* [DATASET ENTRIES]

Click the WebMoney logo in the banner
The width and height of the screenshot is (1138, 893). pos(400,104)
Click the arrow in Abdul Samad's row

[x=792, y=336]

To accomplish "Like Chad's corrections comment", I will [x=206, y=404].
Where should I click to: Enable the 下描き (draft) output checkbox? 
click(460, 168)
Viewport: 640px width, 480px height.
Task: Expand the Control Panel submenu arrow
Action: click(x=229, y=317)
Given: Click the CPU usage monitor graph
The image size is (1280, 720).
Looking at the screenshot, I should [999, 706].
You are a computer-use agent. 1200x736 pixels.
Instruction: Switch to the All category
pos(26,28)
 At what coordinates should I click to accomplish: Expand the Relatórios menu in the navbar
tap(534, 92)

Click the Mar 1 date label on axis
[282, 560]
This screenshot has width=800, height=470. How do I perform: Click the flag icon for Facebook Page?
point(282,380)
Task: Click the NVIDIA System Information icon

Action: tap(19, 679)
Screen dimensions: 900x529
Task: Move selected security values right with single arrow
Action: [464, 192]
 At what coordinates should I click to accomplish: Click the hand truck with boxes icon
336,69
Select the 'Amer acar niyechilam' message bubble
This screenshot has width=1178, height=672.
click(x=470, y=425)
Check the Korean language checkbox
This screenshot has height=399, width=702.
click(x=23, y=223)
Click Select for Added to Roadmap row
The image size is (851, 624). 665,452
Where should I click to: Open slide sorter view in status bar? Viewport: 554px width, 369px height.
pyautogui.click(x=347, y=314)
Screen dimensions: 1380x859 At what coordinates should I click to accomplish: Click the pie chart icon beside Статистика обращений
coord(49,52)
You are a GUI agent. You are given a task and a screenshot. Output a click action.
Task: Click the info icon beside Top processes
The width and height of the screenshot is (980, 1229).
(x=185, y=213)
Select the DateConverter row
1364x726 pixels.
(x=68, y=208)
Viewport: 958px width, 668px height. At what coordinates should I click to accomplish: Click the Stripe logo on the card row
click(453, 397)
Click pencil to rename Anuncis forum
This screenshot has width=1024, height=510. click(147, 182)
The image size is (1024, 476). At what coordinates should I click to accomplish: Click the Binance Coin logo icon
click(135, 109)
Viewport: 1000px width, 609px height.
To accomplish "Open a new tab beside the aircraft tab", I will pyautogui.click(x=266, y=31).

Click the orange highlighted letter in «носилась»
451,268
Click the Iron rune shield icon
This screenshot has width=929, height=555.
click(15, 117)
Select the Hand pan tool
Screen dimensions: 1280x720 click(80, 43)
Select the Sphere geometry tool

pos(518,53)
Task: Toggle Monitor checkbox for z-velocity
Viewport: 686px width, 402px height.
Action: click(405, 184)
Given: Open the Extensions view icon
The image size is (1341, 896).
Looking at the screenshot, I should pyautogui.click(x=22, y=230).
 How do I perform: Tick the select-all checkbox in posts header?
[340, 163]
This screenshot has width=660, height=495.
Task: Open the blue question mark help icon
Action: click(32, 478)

* [DIRECTIONS]
Output the full listing exactly, please.

* [OUTPUT OF THE EXERCISE]
Click the WebMoney logo in the banner
The width and height of the screenshot is (1138, 893). pos(400,104)
Click the arrow in Abdul Samad's row

[x=792, y=336]

To accomplish "Like Chad's corrections comment", I will [x=206, y=404].
Where should I click to: Enable the 下描き (draft) output checkbox? 
click(460, 168)
Viewport: 640px width, 480px height.
Task: Expand the Control Panel submenu arrow
Action: click(x=229, y=317)
Given: Click the CPU usage monitor graph
The image size is (1280, 720).
Looking at the screenshot, I should [999, 706].
You are a computer-use agent. 1200x736 pixels.
Instruction: Switch to the All category
pos(26,28)
 At what coordinates should I click to accomplish: Expand the Relatórios menu in the navbar
tap(534, 92)

Click the Mar 1 date label on axis
[282, 560]
This screenshot has width=800, height=470. How do I perform: Click the flag icon for Facebook Page?
point(282,380)
Task: Click the NVIDIA System Information icon

Action: tap(19, 679)
Screen dimensions: 900x529
Task: Move selected security values right with single arrow
Action: [464, 192]
 At what coordinates should I click to accomplish: Click the hand truck with boxes icon
336,69
Select the 'Amer acar niyechilam' message bubble
This screenshot has width=1178, height=672.
click(x=470, y=425)
Check the Korean language checkbox
This screenshot has height=399, width=702.
click(x=23, y=223)
Click Select for Added to Roadmap row
The image size is (851, 624). 665,452
Where should I click to: Open slide sorter view in status bar? Viewport: 554px width, 369px height.
pyautogui.click(x=347, y=314)
Screen dimensions: 1380x859 At what coordinates should I click to accomplish: Click the pie chart icon beside Статистика обращений
coord(49,52)
You are a GUI agent. You are given a task and a screenshot. Output a click action.
Task: Click the info icon beside Top processes
The width and height of the screenshot is (980, 1229).
(x=185, y=213)
Select the DateConverter row
1364x726 pixels.
(x=68, y=208)
Viewport: 958px width, 668px height. At what coordinates should I click to accomplish: Click the Stripe logo on the card row
click(453, 397)
Click pencil to rename Anuncis forum
This screenshot has width=1024, height=510. click(147, 182)
The image size is (1024, 476). At what coordinates should I click to accomplish: Click the Binance Coin logo icon
click(135, 109)
Viewport: 1000px width, 609px height.
To accomplish "Open a new tab beside the aircraft tab", I will pyautogui.click(x=266, y=31).

Click the orange highlighted letter in «носилась»
451,268
Click the Iron rune shield icon
This screenshot has width=929, height=555.
click(15, 117)
Select the Hand pan tool
Screen dimensions: 1280x720 click(80, 43)
Select the Sphere geometry tool

pos(518,53)
Task: Toggle Monitor checkbox for z-velocity
Viewport: 686px width, 402px height.
Action: click(405, 184)
Given: Open the Extensions view icon
The image size is (1341, 896).
Looking at the screenshot, I should pyautogui.click(x=22, y=230).
 How do I perform: Tick the select-all checkbox in posts header?
[340, 163]
This screenshot has width=660, height=495.
Task: Open the blue question mark help icon
Action: click(32, 478)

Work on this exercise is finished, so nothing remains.